I have been building and shipping close to 50 boards for one these boards for my clients (a DMX based Animatronics controller board). I usually ship lots of ten boards to him and he uses them as needed and sends a payment for the boards as they are used. From time to time a board fails and he holds on to them and returns them when he gets a few bad boards. 90% of the time, the boards are fine (bad configuration, i.e. erroneous settings, bad address, etc.). I can usually 'fix' the boards by forcing the configuration to factory settings and then reloading his settings file. Recently I received three failed boards, which turned out to be actual failures. One of the boards had a blown MOSFET that is used to act as a programmable fuse for the servo power rails (programmable current level and trip delay). This failure has occurred before, caused by a dead short at the servo connector (the trip delay was set to long and the MOSFET overheated before the delay expired and the MOSFET is turned off).
It was the other failures (both boards seemed to have identical issues) that puzzled me greatly. In this case, the device was mostly functional, the DMX reciever was able to receive commands (serial port on the processor/RS485 transceiver), but the servos (12 mux'ed drivers) and the LEDs (RGB) were not commanding correctly. After resetting the configuration settings and reflashing the firmware, the problems still existed. I started probing around and found multiple strange occurrences. First, the timer/PWM signals were non-responsive (fixed signal on one channel and none on the other). The select lines that I used to multiplex the PWM signals into the individual servo channels were not sequencing. Also, the GPIO pin that I used to strobe the LEDs was not being driven correctly. All of this pointed to a problem with the microprocessor (ATMEGA328PB). It is not too often that I have come across a microprocessor that mostly works, so my first thought was to double check the soldering on the processor pins (TQFP-32). Everything looked fine.

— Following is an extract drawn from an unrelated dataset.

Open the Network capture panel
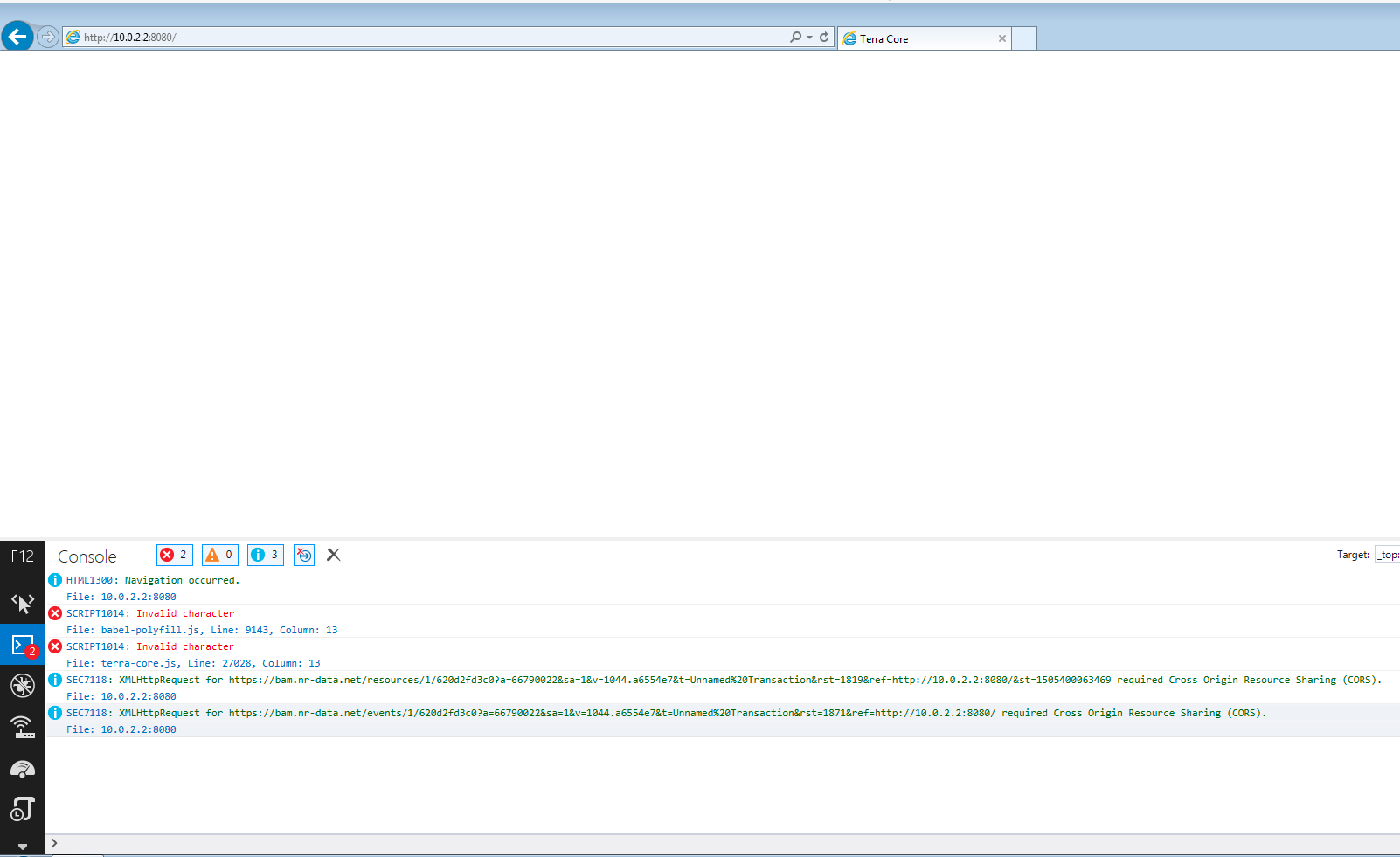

After thinking and delaying (not really happy about having to remove/desolder chips), I started to evaluate the costs and labor versus just scrapping the boards. I decided that I would attempt to rescue the board and a started the removal process on the first board. What a total pain! Working on the processor, on a fully populated board (I usually solder all of the IC onto the board first, passives next and then connectors and such last) was going to be a lot more difficult than the assembly process. First I need to remove the 2x3 header used to program the device. My default approach to multi-pin IC removal is to first clip all of the pins, then I remove the chip and cleanup all of the pads (removing any of the clipped leads). With limited access, it was almost impossible to clip the leads. I then used solder wick to remove as much solder as possible and then 'pop' each pin off of the pads by using an exacto knife as a pry tool, while heating the solder joint.
I was able to remove the processor, only damaging two of the pads (oddly, they were not uses, upper left of second photo). Note: these images were shot through the eyepiece on my microscope that I use for soldering.
I then reloaded the firmware on the new processor and re-tested the assembly. The device worked as expected, fully restoring functionality. When reviewing my notes/contacts with this client, I found information that might explain the failures. I guess the client was attempting to control a much larger, linear actuator that required 12 volts (automotive wiper motor) and I as I remember there were multiple failures during his process (external driver between the DMX controller, servo output and the external H-Bridge to drive the actuator). I can only image that there issues sequencing the power (5V on my board and 12V on every thing else) that might have taken out part of (not all) of the functionality of my board/processor.